Trotzdem schien sie in der ersten Halbzeit von allen guten Geistern verlassen. So sehr, dass sich der Zuschauer mit Grausen abwendet und sich dann doch fragt, warum im täglichen Training nicht mehr hängenbleibt. Oder wer mag ernsthaft von der zahlenden Kundschaft verlangen, dass sie sich damit zufriedengibt, dass Spieler von der Güte eines Zdravko Kuzmanovic auf eine Fehlpassquote von 78 Prozent kommen, nach dem Abspiel nicht nachrücken und so den Kombinationsfluss unterbrechen? Dass Tamas Hajnal im Mittelfeld und Cacau im Sturm viel zu häufig querlaufen und -spielen? Dass sich die Außen immer wieder nach hinten drängen lassen und so das Offensivspiel zum Erliegen kommt? Oder dass die Mannschaft auf das kompakte Verschieben einfach verzichtet?

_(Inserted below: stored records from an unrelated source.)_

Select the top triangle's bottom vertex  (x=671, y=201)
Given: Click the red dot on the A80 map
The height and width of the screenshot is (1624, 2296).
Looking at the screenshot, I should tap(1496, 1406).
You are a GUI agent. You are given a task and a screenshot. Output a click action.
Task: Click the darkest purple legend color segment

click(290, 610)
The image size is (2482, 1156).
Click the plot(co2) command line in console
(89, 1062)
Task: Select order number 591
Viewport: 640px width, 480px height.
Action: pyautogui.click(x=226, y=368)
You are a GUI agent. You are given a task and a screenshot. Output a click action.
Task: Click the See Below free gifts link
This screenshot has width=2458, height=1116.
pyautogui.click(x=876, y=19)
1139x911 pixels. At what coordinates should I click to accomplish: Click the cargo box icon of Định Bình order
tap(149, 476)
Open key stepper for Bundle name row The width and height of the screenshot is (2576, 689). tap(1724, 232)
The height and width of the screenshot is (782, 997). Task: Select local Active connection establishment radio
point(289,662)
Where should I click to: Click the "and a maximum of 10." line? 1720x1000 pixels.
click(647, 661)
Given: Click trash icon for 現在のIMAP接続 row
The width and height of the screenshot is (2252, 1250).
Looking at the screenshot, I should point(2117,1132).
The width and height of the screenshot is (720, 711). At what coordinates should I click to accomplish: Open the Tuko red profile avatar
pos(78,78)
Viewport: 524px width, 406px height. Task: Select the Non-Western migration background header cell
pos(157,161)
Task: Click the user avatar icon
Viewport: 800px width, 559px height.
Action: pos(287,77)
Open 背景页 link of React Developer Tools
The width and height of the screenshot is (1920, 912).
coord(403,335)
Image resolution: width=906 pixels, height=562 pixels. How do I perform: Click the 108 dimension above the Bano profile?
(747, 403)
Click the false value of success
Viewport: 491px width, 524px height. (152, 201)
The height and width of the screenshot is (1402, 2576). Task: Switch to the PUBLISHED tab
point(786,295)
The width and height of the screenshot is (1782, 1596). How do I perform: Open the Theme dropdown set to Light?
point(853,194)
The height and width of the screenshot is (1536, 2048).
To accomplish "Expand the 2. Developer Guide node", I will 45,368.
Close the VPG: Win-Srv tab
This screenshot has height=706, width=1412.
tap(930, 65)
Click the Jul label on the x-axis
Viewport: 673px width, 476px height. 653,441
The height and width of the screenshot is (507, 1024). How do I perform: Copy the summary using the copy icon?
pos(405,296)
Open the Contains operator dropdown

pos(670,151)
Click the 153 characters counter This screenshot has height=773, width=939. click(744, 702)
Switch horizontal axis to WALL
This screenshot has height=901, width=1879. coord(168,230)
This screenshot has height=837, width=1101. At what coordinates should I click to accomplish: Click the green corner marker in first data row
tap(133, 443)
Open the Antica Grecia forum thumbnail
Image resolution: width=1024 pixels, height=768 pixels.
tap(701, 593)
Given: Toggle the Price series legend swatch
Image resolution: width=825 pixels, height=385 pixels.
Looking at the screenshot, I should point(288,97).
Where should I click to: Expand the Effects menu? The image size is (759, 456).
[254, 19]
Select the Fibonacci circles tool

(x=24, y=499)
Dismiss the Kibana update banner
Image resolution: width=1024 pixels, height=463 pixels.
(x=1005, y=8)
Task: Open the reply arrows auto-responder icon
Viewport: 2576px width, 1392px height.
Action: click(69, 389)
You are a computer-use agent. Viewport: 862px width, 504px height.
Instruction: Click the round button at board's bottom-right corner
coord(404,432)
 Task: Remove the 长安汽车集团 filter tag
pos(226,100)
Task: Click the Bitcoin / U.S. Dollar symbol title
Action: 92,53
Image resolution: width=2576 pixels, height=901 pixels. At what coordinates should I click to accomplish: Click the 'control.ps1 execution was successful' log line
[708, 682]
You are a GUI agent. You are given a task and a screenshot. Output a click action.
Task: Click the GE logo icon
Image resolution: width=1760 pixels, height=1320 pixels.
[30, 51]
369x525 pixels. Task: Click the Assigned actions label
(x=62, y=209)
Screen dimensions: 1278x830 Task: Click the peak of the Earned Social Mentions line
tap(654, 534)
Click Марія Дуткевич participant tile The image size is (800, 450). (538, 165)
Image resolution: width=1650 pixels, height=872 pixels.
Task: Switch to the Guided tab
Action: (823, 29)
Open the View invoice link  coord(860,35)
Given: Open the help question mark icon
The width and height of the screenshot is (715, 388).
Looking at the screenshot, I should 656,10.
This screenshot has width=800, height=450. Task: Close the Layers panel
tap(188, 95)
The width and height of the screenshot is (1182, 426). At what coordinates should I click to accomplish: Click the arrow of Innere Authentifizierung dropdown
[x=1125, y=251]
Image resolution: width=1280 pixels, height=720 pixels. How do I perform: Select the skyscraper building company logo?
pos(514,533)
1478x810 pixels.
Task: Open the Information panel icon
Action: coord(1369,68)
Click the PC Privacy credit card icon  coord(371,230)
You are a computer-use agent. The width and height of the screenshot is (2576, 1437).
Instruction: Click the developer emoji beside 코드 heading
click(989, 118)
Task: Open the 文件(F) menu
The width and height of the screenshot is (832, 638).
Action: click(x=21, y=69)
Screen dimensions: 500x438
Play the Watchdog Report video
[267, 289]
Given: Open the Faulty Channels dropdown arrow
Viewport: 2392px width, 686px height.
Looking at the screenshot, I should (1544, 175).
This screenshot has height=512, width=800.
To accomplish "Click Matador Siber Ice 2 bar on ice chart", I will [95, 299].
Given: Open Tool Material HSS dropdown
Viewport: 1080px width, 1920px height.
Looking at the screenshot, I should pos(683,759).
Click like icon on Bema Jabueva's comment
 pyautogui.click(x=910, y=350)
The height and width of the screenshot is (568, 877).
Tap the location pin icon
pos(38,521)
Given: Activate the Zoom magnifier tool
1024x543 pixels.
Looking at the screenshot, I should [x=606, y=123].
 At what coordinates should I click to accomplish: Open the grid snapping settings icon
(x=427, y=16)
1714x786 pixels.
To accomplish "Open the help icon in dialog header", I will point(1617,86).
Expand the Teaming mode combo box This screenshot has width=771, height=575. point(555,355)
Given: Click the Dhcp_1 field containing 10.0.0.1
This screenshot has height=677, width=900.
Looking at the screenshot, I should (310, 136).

Auch steht nirgendwo geschrieben, dass ein Arthur Boka, der als linker Verteidiger selten Land sah, 90 Minuten durchspielen muss. Oder dass Cacau im Sturmzentrum und Julian Schieber im linken Mittelfeld erst zur Pause ihre Positionen wechseln, was prompt zu einer Belebung des Spiels beitrug. Da hätte ein Trainer, der ein bisschen wagemutiger ist als Bruno Labbadia, früher eingegriffen. Stattdessen antwortete er genervt auf Nachfragen: „Ich habe nicht das Gefühl, dass ich Chinesisch spreche. Wir können die Partien nicht immer nur über Schönspielen gewinnen.“ Aber vielleicht immer öfter? Oder wenigstens ein bisschen öfter?

Nichts wünschen sich die Fans sehnlicher, als dass der VfB ein wenig spielerische Linie in sein Spiel bringt. Siege sind schön und gut, und die jüngste Serie hin zu den Europa-Plätzen macht Laune. Aber heiligt der Zweck alle Mittel? Für die Fans nicht, für die VfB-Strategen offenbar schon. Bruno Labbadia verweist auf die Zwänge. Vor dieser Saison musste Manager Fredi Bobic die Personalkosten deutlich senken, der finanzielle Spielraum ist enger geworden. Doch auch wenn in Serdar Tasci, Vedad Ibisevic, Shinji Okazaki und Khalid Boulahrouz vier Kräfte fehlten, die der Truppe guttun, steht noch immer eine Mannschaft auf dem Rasen, die sich vor vielen anderen Gegnern nicht verstecken muss. Zu ihnen gehört auch Nürnberg.